In Biddeford, a September public meeting was disrupted when someone used the live public comment feature available in Zoom meetings to spew racist, homophobic and inflammatory rhetoric, according to Saco Bay News. Similar incidents have happened in other Maine communities.

Poupore said that SURJ is not currently making any specific demands of legislators to address the growing neo-Nazi activity, but the group is looking to the leadership of the Permanent Commission on the Status of Racial, Indigenous and Maine Tribal Populations and will support policies and solutions that the commission advocates for. The Permanent Commission is an independent government entity that was established by the Maine Legislature in 2019 to address structural racism in the state. The commission is headed by Maine Speaker of the House Rachel Talbot Ross and Penobscot Nation Ambassador Maulian Bryant.

The rally featured remarks from two members of Saco City Council, Jodi MacPhail and Michael Burman.

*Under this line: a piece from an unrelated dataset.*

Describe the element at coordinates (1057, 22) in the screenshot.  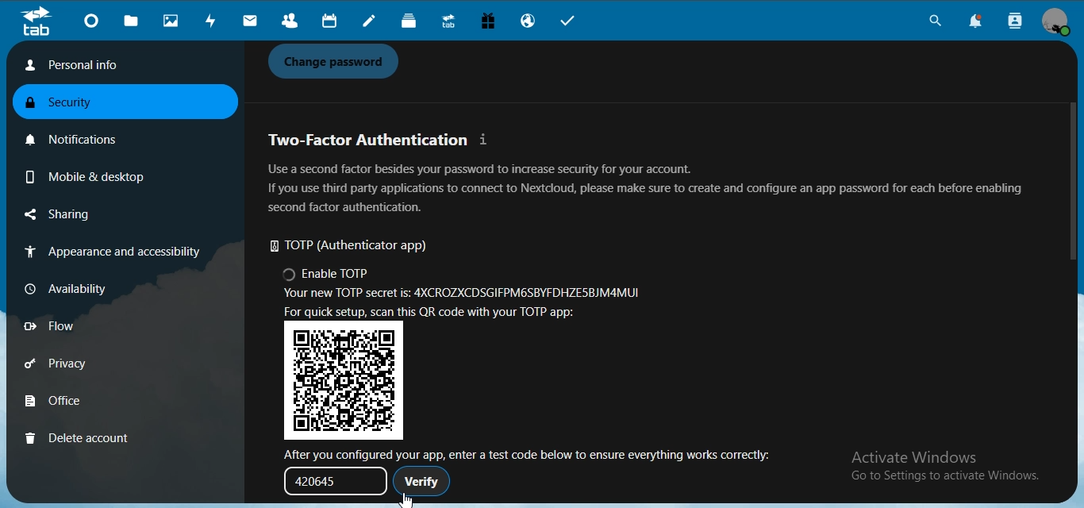
I see `manage profile` at that location.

Burman, the first lawmaker to speak, said he was “sad but not surprised that we had to hold an anti-hate rally.” He offered a sweeping analysis of America’s ailing economic system, arguing that rampant wealth inequity is a key driver of hate and far right extremism.

“What we have is the have nots fighting amongst each other for resources rather than fighting the real cause of this injustice. It’s that fear of not having enough that leads to hate and leads to the rise of fascism,” he said.

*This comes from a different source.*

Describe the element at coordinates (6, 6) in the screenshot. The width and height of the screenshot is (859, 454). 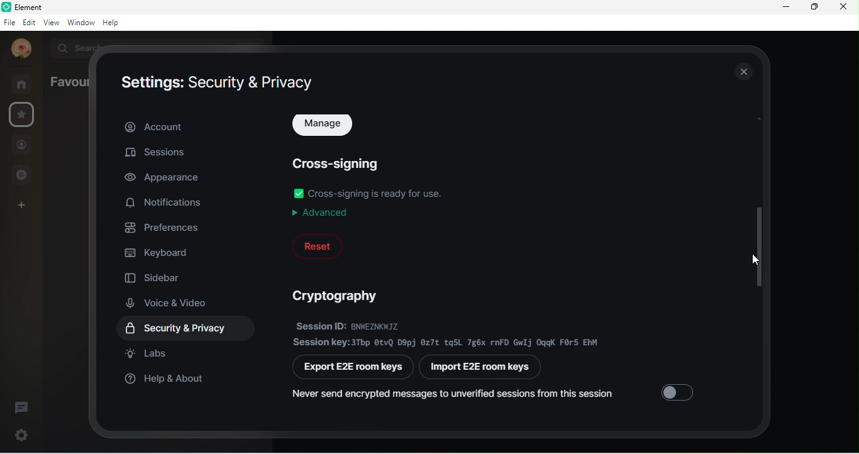
I see `element logo` at that location.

State Senator Henry Ingwersen, who represents Arundel and Biddeford, implored listeners to remember the community’s local history —
“both the bad and the good.” He invoked a 1924 episode in which Biddeford residents confronted KKK members on the bridge between Biddeford and Saco, mere meters away from where Sunday’s rally took place.

According to the Biddeford Cultural and Heritage Center, “in an early show of unity and community, stories tell that the Irish of Biddeford banded with the Franco-Americans and blocked the Bradbury Bridge, while the French blocked the Main Street Bridge … According to the reported history, the Klan was targeting the Franco-Americans of Biddeford. The angry Irish and Franco-Americans were enough to prevent the Klan from attempting to cross the bridges and they turned in retreat.”


The Biddeford Cultural and Heritage Center also notes that in general the Klan was very active in Maine during the 1920s, targeting Catholics, Jews and people of color. Today, Maine is the whitest state in the country, according to the 2020 census.

Biddeford resident Rodney Mashia performed music at the beginning and of the event, and reflected on his experience being Black in a racially homogenous Maine.

“Me and my partner, we used to play this game … I called it ‘count the Black people,'” he said, recounting how for many years he would often be the only person of color in public spaces, such as at a restaurant or the beach.

“These days, we’re everywhere,” he said, referencing the community’s growing racial diversity. “I believe that people come to where the good energy is, and here in Biddeford, we’ve created an open, inviting environment. I think people are drawn to that.”